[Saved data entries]

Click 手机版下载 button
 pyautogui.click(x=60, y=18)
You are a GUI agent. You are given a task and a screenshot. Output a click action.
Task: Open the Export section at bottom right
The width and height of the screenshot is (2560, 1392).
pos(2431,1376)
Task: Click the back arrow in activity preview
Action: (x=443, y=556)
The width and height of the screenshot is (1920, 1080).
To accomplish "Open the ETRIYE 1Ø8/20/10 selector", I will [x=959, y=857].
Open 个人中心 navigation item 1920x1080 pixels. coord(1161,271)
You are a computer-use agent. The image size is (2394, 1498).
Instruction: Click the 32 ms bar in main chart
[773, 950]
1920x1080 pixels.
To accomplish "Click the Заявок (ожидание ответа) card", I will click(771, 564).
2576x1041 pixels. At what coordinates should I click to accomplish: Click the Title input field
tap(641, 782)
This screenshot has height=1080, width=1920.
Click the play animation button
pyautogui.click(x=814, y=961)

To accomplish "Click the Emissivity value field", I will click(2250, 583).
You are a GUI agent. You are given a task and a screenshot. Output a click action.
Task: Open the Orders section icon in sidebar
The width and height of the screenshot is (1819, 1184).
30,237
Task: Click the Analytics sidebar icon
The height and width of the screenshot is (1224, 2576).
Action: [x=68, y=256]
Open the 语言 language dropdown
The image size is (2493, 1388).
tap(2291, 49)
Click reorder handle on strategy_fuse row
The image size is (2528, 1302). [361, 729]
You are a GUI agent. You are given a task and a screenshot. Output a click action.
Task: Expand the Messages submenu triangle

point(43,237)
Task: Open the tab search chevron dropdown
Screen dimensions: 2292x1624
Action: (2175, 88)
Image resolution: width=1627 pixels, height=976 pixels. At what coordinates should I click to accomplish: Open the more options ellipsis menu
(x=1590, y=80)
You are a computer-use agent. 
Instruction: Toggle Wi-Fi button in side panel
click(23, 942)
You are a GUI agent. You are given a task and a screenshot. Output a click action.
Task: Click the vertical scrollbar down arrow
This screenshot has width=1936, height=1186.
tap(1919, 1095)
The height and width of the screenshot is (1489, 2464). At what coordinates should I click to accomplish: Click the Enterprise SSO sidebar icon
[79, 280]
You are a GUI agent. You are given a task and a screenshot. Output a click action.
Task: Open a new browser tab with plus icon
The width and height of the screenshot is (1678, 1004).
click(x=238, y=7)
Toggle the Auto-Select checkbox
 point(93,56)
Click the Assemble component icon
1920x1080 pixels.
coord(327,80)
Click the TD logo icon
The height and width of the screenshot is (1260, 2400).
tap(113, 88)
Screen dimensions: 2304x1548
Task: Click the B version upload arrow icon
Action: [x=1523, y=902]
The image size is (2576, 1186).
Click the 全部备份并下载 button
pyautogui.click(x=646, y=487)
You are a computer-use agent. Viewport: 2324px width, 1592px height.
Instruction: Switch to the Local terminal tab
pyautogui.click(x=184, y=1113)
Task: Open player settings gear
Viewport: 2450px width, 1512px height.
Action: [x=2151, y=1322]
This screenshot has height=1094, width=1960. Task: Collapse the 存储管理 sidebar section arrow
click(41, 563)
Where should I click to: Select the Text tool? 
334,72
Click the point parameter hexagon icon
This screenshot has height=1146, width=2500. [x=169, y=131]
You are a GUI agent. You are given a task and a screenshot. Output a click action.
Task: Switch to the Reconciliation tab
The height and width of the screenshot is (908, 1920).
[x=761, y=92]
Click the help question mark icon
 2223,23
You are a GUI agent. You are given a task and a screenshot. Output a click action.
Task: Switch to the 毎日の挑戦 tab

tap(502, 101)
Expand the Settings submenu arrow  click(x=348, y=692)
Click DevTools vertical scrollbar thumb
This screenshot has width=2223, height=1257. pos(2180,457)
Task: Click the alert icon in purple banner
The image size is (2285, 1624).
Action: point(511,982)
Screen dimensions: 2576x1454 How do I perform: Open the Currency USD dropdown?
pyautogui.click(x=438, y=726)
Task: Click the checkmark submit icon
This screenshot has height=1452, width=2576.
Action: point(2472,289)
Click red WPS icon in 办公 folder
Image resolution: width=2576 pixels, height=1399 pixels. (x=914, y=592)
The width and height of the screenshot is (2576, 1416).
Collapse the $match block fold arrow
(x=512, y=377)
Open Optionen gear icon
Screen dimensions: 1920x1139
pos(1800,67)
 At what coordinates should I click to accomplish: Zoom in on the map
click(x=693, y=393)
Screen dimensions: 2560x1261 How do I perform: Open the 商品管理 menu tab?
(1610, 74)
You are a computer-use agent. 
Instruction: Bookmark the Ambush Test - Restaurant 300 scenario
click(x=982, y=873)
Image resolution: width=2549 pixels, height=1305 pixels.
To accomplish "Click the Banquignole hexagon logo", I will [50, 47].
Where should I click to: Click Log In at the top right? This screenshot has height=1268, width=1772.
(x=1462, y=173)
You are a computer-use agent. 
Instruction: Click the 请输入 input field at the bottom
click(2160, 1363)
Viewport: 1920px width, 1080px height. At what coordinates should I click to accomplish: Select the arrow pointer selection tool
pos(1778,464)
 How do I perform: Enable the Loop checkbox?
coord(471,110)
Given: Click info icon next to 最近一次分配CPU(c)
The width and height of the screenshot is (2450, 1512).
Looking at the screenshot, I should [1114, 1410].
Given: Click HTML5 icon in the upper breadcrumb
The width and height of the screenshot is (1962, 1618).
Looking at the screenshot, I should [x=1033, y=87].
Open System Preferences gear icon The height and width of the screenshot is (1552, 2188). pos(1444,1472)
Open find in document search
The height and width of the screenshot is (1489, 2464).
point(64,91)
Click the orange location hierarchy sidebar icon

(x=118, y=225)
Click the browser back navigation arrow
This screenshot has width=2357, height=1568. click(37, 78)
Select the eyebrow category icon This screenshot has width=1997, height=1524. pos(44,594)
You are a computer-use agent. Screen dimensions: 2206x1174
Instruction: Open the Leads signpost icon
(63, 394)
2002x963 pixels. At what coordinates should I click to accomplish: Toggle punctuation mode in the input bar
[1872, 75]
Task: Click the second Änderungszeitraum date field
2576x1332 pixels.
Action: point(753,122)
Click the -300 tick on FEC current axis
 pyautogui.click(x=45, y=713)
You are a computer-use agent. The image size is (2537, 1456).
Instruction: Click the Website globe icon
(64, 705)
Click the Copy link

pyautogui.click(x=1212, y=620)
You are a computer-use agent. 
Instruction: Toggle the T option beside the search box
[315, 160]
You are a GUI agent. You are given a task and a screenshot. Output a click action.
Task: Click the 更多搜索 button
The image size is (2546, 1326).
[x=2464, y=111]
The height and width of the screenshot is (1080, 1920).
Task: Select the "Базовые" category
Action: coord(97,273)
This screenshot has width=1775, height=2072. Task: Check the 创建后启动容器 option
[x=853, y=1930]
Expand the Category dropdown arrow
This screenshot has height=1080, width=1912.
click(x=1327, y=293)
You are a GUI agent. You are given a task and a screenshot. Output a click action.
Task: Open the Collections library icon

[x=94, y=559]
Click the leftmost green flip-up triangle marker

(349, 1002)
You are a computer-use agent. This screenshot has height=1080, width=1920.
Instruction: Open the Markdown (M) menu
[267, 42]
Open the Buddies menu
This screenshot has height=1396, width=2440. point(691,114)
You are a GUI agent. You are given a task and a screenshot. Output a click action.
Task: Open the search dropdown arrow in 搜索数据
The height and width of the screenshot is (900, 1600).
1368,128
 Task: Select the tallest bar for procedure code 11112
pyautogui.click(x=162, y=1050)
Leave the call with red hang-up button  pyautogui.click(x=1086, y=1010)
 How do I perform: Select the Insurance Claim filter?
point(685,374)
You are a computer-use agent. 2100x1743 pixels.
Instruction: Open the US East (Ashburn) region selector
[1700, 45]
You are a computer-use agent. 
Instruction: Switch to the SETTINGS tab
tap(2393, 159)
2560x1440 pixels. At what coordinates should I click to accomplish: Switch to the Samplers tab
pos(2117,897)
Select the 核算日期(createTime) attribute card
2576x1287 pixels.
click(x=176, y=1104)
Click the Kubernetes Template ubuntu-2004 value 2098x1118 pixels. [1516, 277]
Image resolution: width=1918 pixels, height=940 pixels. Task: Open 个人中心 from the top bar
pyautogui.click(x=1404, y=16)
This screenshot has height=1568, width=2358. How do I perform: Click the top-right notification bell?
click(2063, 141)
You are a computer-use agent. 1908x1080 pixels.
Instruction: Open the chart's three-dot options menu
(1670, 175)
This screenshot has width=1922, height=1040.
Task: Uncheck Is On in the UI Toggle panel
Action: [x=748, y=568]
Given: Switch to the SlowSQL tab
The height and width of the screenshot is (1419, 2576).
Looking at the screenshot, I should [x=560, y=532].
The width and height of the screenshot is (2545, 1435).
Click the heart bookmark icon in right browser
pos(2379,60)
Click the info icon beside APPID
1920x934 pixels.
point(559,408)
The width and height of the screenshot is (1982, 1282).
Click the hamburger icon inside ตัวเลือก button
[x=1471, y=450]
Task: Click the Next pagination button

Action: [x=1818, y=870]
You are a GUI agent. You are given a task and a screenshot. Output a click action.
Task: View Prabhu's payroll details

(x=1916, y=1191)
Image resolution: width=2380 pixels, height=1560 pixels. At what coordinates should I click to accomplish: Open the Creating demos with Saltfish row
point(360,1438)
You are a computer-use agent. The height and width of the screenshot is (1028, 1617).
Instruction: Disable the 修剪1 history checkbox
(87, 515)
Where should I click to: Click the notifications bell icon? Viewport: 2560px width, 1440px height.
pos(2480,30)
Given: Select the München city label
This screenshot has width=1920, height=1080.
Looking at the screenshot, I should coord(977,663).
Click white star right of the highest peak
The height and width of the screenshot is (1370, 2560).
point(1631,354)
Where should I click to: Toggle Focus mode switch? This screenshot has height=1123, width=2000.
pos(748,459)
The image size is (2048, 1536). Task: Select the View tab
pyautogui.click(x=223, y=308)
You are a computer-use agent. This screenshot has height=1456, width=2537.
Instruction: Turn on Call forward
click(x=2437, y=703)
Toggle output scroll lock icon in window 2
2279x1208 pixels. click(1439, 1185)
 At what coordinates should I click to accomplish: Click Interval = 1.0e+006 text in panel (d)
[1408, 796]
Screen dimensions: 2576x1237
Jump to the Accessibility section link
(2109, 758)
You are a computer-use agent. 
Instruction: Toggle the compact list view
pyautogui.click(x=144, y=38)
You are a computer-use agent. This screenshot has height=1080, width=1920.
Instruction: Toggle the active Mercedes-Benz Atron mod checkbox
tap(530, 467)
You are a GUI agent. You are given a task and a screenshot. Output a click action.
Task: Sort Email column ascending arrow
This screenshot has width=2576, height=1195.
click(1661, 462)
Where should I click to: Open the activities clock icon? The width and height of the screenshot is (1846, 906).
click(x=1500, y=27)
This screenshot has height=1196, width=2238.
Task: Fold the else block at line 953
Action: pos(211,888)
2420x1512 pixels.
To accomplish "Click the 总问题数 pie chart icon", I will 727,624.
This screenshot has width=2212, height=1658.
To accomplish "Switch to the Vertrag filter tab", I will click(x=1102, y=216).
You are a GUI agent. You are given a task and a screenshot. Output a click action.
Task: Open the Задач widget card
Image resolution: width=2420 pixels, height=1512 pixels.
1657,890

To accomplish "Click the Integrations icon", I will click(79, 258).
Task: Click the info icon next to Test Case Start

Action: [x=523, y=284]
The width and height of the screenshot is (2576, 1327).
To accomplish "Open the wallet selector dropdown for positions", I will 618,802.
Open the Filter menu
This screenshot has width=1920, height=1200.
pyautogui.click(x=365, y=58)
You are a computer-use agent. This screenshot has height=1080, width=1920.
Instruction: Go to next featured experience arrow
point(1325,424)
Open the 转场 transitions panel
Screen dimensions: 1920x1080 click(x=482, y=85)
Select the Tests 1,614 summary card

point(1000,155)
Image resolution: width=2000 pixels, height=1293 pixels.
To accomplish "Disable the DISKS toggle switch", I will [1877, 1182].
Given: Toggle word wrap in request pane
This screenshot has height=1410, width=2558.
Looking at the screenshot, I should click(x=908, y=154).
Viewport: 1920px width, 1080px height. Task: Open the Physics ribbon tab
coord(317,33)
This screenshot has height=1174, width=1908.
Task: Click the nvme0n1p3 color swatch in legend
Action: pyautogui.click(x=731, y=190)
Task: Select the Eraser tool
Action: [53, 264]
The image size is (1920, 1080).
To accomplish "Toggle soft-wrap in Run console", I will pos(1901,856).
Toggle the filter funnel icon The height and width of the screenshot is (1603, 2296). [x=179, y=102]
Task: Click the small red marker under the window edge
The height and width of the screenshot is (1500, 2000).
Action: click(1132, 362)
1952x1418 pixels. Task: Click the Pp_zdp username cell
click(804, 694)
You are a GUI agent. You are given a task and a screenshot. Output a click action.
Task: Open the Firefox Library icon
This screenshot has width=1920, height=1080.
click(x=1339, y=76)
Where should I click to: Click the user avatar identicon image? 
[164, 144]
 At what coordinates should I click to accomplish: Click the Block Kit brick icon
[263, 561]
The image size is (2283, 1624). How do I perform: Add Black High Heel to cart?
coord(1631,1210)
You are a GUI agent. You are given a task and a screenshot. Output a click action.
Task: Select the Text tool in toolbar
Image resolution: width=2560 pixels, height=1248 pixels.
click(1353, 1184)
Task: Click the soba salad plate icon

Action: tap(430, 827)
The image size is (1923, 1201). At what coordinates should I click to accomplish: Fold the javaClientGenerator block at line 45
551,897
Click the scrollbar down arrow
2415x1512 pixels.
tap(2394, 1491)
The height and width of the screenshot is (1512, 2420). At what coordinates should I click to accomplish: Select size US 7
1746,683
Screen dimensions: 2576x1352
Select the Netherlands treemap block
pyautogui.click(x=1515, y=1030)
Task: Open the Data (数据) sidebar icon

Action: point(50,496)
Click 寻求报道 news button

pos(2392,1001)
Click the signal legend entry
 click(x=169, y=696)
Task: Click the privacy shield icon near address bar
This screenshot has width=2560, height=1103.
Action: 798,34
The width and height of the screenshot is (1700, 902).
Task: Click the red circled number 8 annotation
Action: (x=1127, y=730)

* TASK PROMPT
Filter the entries down to the lines with the word "wrap" in them.

* OUTPUT FOR THIS EXERCISE
Given: Toggle word wrap in request pane
To accomplish "Toggle soft-wrap in Run console", I will pos(1901,856).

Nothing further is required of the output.